“El ajedrez me salvó la vida”; un maestro halló en un tablero una oportunidad para reconstruirse y crear comunidad en Mexicali
Después de atravesar dificultades económicas y una etapa de depresión, Gibránn Sánchez Pompa retomó el ajedrez y convirtió su afición en una forma de enseñar, convivir y acercar a más personas a este deporte en Mexicali.

Mexicali,B.C.-“Yo caí en depresión, a mí el ajedrez me salvó”, expresó Gibránn Sánchez Pompa, quien a los 27 años tuvo que dejar de trabajar como supervisor en una maquiladora debido a una enfermedad congénita que afecta los cartílagos del sistema óseo, conocida como enfermedad de Ollier.
Aunque la pensión le permitió sobrellevar los primeros meses, con el tiempo comenzaron las dificultades económicas y una etapa de depresión que lo llevó a buscar nuevas alternativas para salir adelante.
Fue entonces cuando el ajedrez, una actividad que había conocido años atrás, volvió a su vida, cuando su esposa, al buscar una forma de animarlo, le recomendó retomar el juego y Gibránn comenzó a buscar espacios donde pudiera jugar y convivir con otros aficionados.
Su regreso comenzó con un pequeño grupo de jugadores que se reunía en una cafetería de Mexicali.
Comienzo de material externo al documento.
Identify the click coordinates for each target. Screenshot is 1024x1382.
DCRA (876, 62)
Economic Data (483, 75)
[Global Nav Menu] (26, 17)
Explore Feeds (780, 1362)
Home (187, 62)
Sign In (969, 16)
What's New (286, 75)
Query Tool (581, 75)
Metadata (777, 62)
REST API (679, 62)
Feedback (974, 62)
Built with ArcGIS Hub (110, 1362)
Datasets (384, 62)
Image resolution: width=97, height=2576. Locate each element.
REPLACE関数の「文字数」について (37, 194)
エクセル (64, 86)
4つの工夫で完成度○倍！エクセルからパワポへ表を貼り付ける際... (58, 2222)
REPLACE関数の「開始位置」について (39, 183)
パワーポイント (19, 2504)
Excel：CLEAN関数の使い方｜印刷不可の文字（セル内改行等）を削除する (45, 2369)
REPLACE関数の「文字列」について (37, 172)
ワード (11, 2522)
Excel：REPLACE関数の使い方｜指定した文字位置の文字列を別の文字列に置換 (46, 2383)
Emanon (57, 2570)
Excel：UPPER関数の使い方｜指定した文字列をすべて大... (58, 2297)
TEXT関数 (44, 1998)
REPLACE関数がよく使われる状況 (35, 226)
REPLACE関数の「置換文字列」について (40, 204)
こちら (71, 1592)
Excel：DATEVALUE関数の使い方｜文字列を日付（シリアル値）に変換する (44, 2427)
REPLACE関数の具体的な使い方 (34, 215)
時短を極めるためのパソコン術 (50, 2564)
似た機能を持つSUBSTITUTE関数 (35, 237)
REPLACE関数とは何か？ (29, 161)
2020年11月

Sin embargo, aquella reunión terminó siendo la última en ese lugar y, al no encontrar un espacio permanente para continuar las partidas, decidió organizar encuentros en la Plaza Carranza.
Al principio eran apenas cinco jugadores, pero poco a poco se fueron sumando más personas hasta convertir aquellas reuniones en un punto de encuentro para quienes compartían el gusto por el tablero. Hoy, a sus 38 años, ha logrado destacar hasta convertir ese hobby en algo que le dio un nuevo sentido a su vida.

El tablero como punto de encuentro
En 2018, Sánchez Pompa fue invitado a abrir un club de ajedrez en una universidad y posteriormente comenzó a impartir clases en una primaria.
Con el paso de los años ha enseñado a personas de distintas edades, desde niños hasta adultos mayores, y ha observado cómo el juego puede transformar la manera en que se relacionan con los demás.
En los niños, explicó, ha observado cambios en su forma de expresarse y convivir, pues el ajedrez fomenta la tolerancia, el respeto y la paciencia.
Entre los adultos mayores, encontró otro efecto: un espacio de tranquilidad y desconexión de las preocupaciones cotidianas.
Para Gibránn, el ajedrez también se convirtió en una herramienta para construir comunidad.
Durante años impulsó encuentros entre jugadores de Mexicali, San Luis Río Colorado, Ensenada y Tijuana, mientras que actualmente reconoce un crecimiento en el número de clubes y espacios dedicados a esta disciplina en la ciudad.

El juego que no termina
Aunque lleva más de dos décadas frente al tablero y varios años enseñándolo, aseguró que todavía continúa aprendiendo.
Cada partida con sus alumnos y cada estudio personal representan una oportunidad para descubrir algo nuevo, una idea que también busca transmitir a quienes se acercan por primera vez al juego.
Por eso, su invitación está dirigida especialmente a quienes consideran que el ajedrez es demasiado complicado. Gibránn sostiene que cualquier persona con interés puede aprender y encontrar en este deporte algo más que una competencia.
“Yo los invito a que asistan a los puntos de juego para que se den la oportunidad de aprender. Con mucho gusto yo les puedo enseñar”, expresó.
Actualmente, quienes quieran acercarse pueden encontrarlo los lunes en Plaza Carranza, de 18:00 a 20:00 horas; los martes en Plaza Nuevo Mexicali, de 18:00 a 20:30 horas; y los miércoles en Café Fika Boutique, de 18:00 a 21:00 horas.